Return, unchanged, the lines between the one containing "Image resolution: width=1406" and the one containing "center [1368, 469].", both included, and omit the pictures.
# # # # #
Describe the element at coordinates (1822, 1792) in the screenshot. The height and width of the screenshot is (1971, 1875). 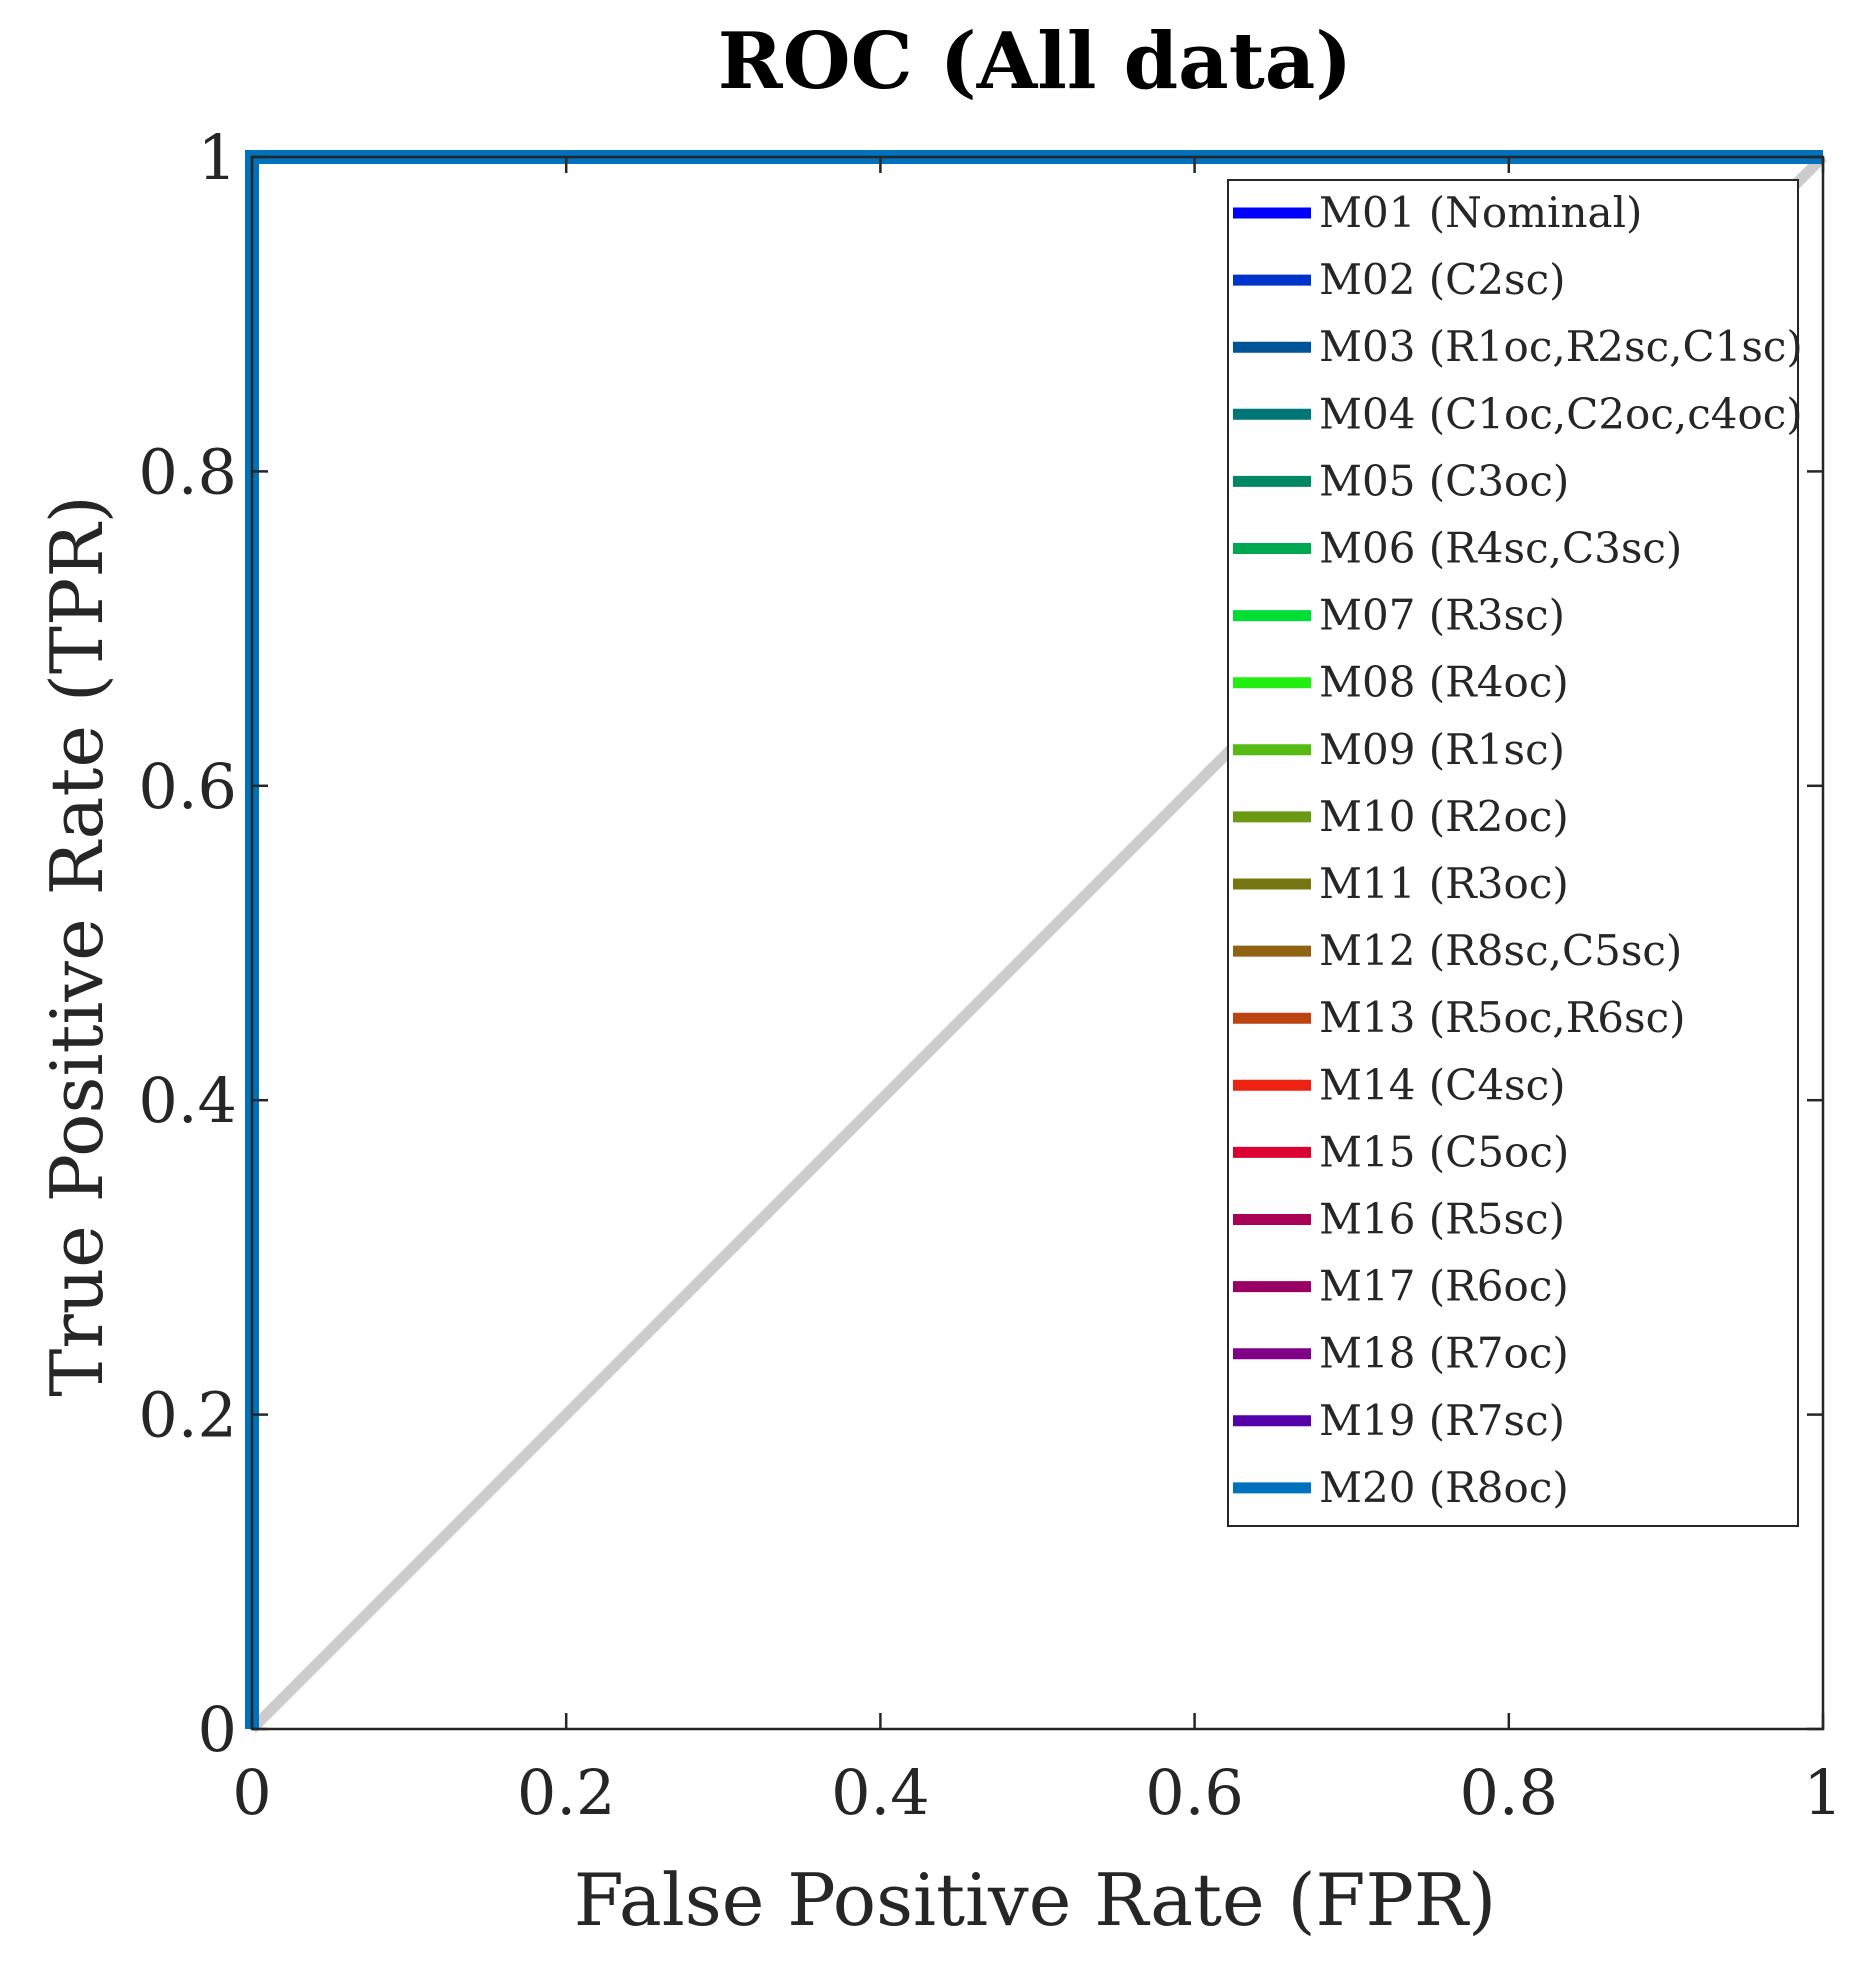
I see `x-tick-label: 1` at that location.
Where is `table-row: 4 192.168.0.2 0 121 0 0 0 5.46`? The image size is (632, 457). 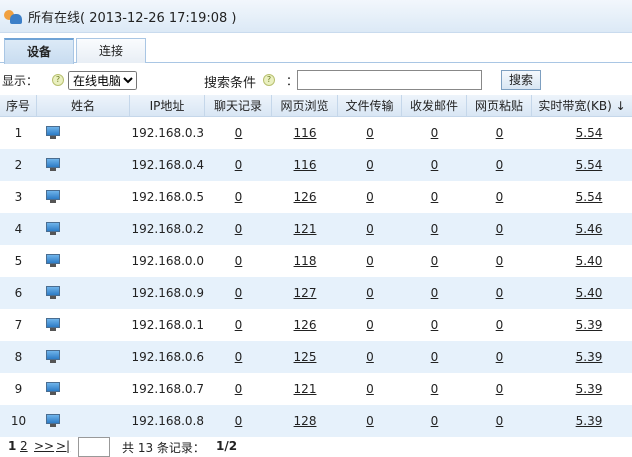 table-row: 4 192.168.0.2 0 121 0 0 0 5.46 is located at coordinates (316, 229).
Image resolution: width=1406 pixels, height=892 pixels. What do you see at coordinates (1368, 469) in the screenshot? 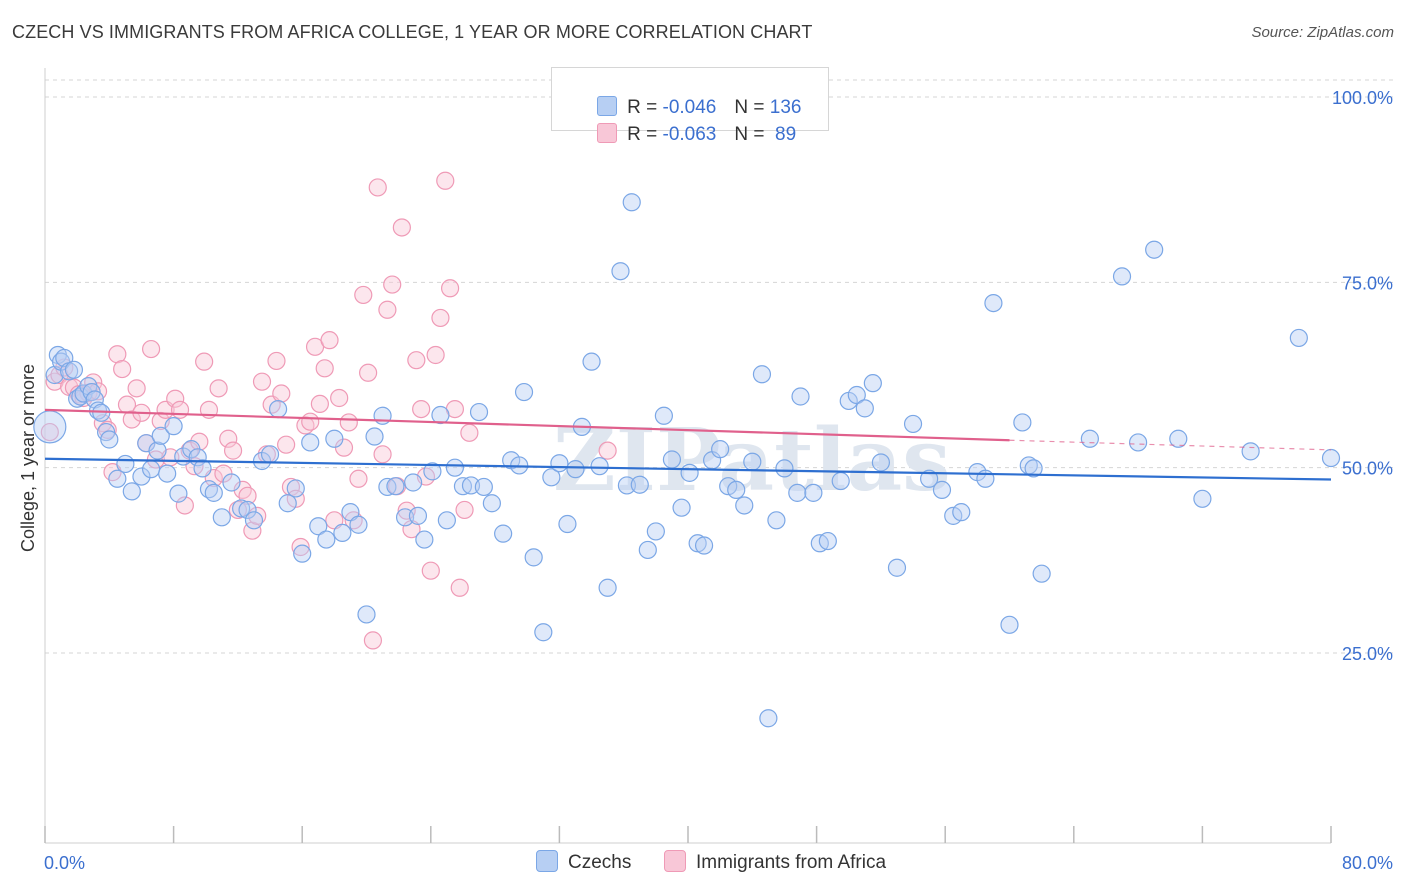
I see `y-tick-label: 50.0%` at bounding box center [1368, 469].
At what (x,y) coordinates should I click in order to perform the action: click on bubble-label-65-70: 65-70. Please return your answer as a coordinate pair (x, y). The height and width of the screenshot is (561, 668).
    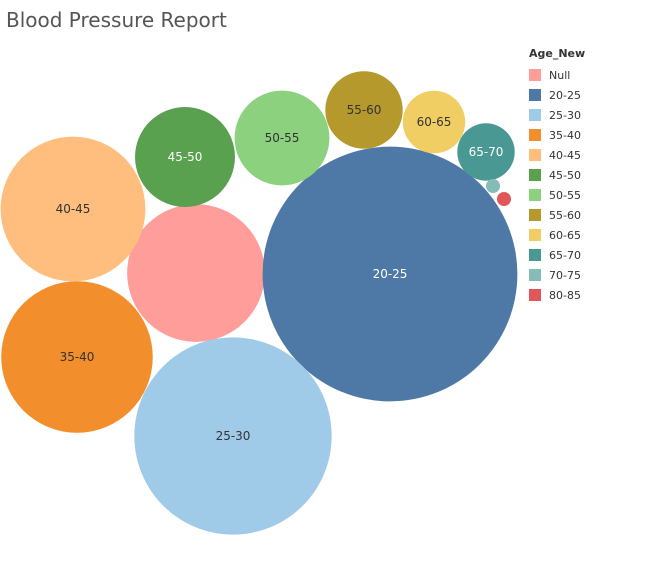
    Looking at the image, I should click on (486, 152).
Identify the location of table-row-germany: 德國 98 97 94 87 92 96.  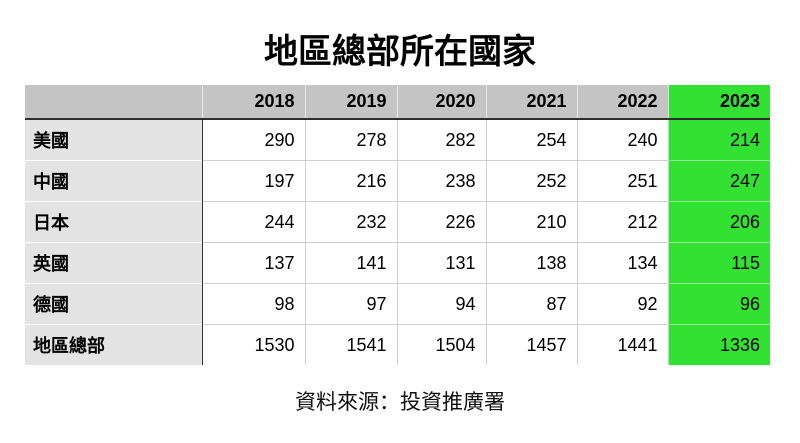
(398, 304).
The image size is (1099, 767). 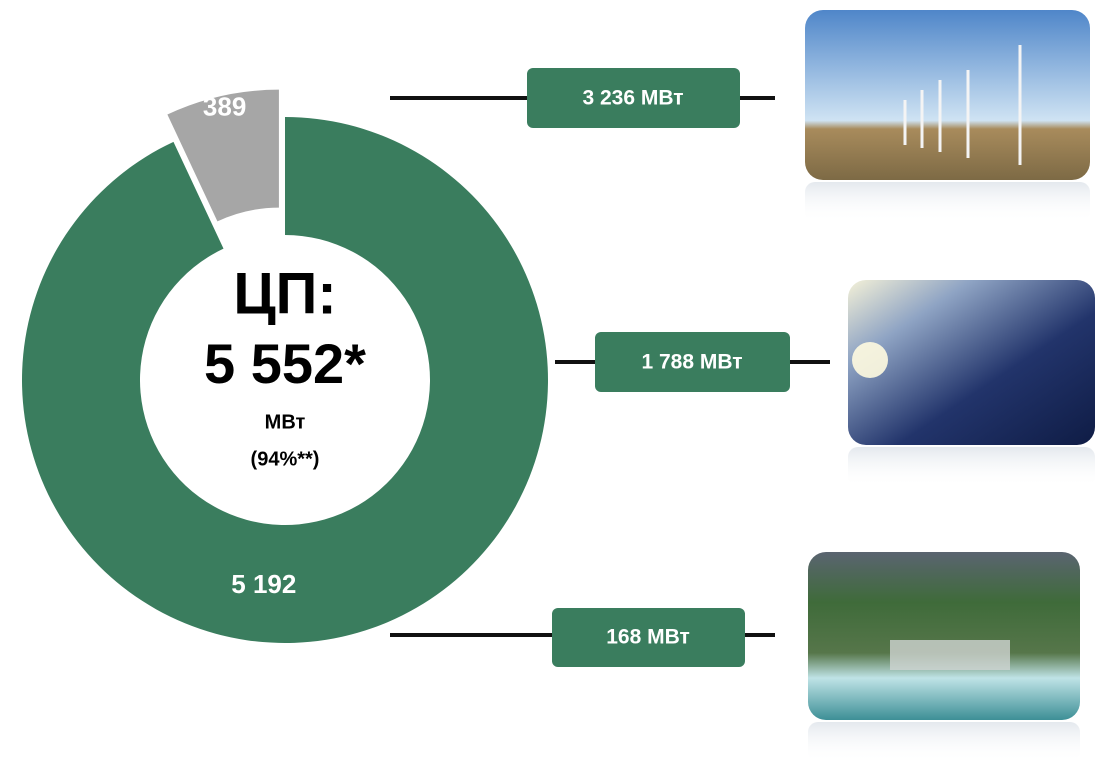 I want to click on callout-label: 168 МВт, so click(x=648, y=638).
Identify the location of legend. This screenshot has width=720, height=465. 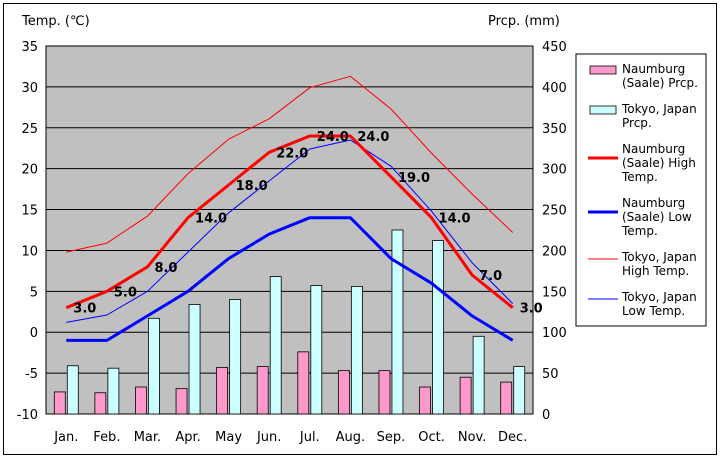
# # # # #
** Answer below **
Image resolution: width=1406 pixels, height=892 pixels. What do you see at coordinates (1368, 469) in the screenshot? 
I see `y-tick-label: 50.0%` at bounding box center [1368, 469].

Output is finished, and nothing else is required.